AUSTRALIA | As Australian cafés and restaurants close at the highest rate on record, one coffee industry leader said the country's biggest challenge is no longer making better coffee; it's building better business leaders.
According to Black Market Coffee co-founder Angus Nicol, those pressures expose a much deeper problem.
"Australia doesn't have a coffee problem. We solved that years ago. We have a leadership problem. We've built one of the best coffee cultures in the world, but we've forgotten to teach people how to build profitable café businesses," said Nicol.
Nicol believed the industry's obsession with coffee quality has overshadowed the skills that ultimately determine whether a café survives. He said that people assume cafés fail because coffee prices go up or customers stop spending.
However, most owners are overwhelmed. They're recruiting staff, managing finances, ordering stock, managing social media, resolving customer issues, and trying to make exceptional coffee, all at the same time.

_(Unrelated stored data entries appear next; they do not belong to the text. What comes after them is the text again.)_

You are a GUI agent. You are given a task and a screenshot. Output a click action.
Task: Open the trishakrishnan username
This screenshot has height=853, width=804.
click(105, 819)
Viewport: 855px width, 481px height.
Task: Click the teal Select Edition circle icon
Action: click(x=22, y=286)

The coffee isn't the problem. The leadership load is.
While Australia has bene internationally recognised for its café culture, Nicol added that many owners begin their journey with little formal training in leadership, financial management, marketing or business systems.
After working with hundreds of independent cafés over the past decade, Black Market Coffee has consistently observed that the strongest businesses are rarely defined by espresso quality alone.
The cafés surviving the next decade won't necessarily serve the best coffee. They'll build the best businesses.
Recent industry surveys have reinforced the pressure facing operators. More than 70 percent report declining profit margins, while only a small proportion believe now is a good time to open a hospitality business.
Nicol believed that this should change the conversation across the industry.
"For years, we've talked almost exclusively about beans, brewing methods and equipment. Those things matter, but they don't determine whether a business survives. Leadership does."
In response to these challenges, Black Market Coffee has spent the past several years expanding beyond coffee roasting into business education to help café owners build stronger systems, improve profitability and create businesses that are less dependent on the owner.
The goal isn't to help someone make a slightly better flat white. It's to help them build a café that still exists ten years from now.
Nicol believed Australia's next competitive advantage won't come from another coffee trend or a new espresso machine. It will come from better leaders.